**Task requirements**
Every record must be repeated exactly; omit any pictures they contain.

*** Extracted records Section Begins ***

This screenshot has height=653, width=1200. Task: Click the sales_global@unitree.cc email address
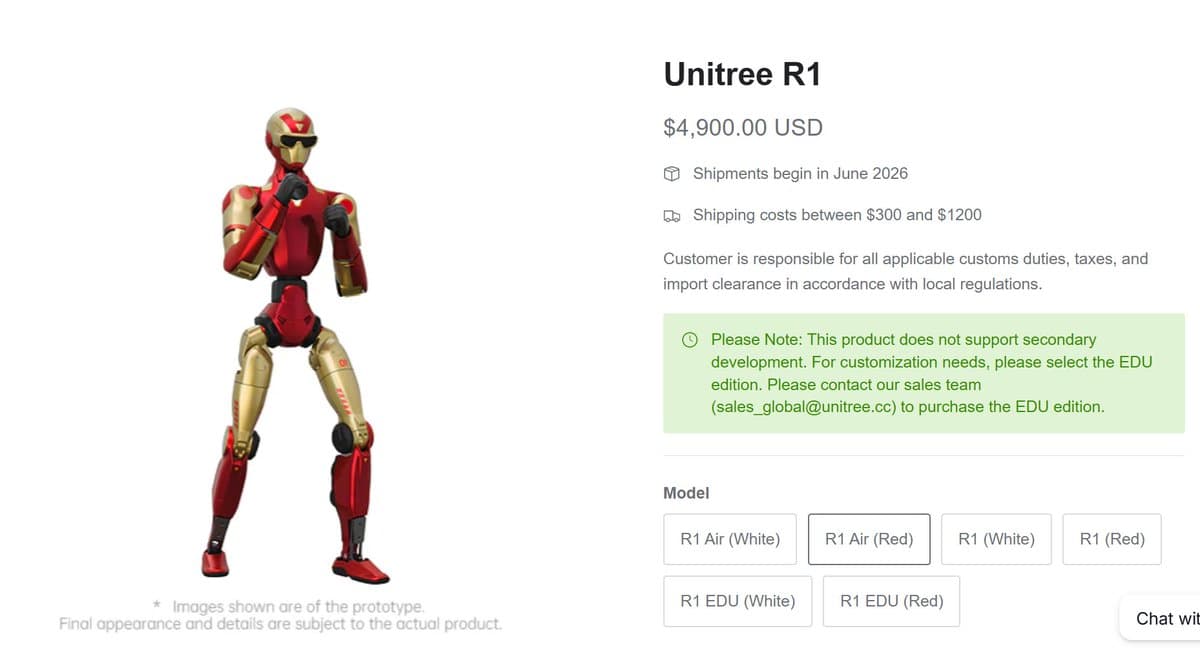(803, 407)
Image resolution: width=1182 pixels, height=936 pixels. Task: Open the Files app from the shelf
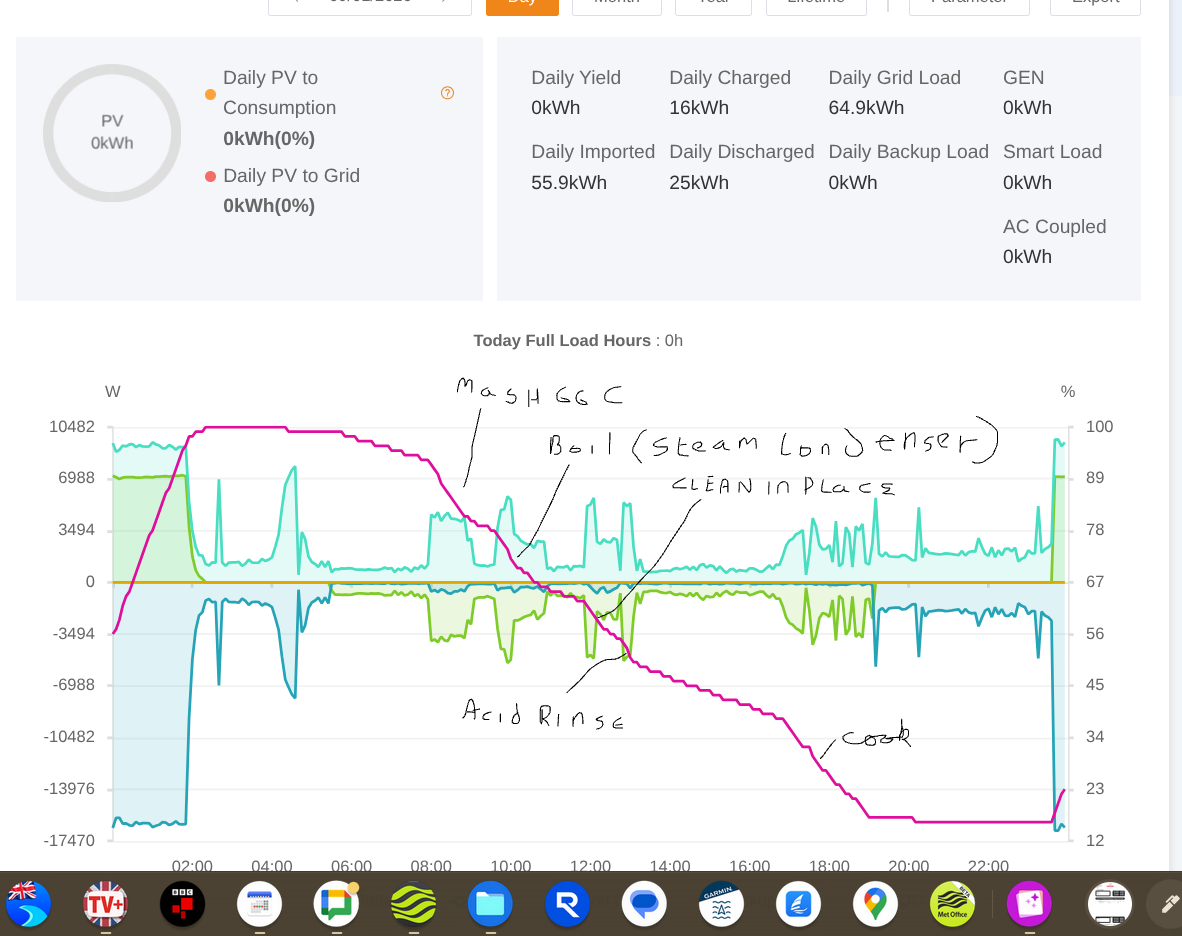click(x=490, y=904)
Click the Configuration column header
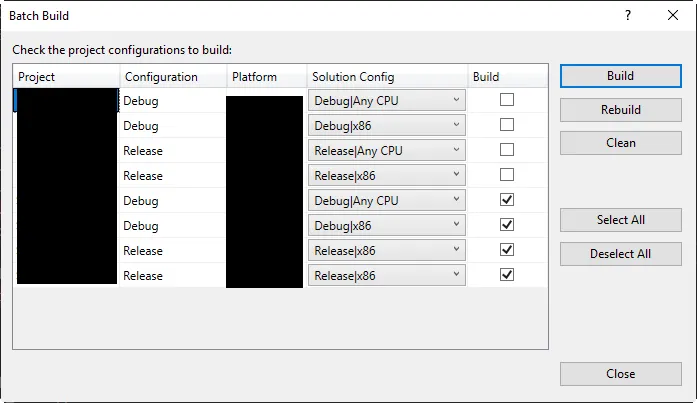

*** Extracted records Section Ends ***

**Exercise output**
This screenshot has height=653, width=1200. Task: Click the sales_global@unitree.cc email address
(803, 407)
Image resolution: width=1182 pixels, height=936 pixels. Task: Open the Files app from the shelf
click(x=490, y=904)
Click the Configuration column header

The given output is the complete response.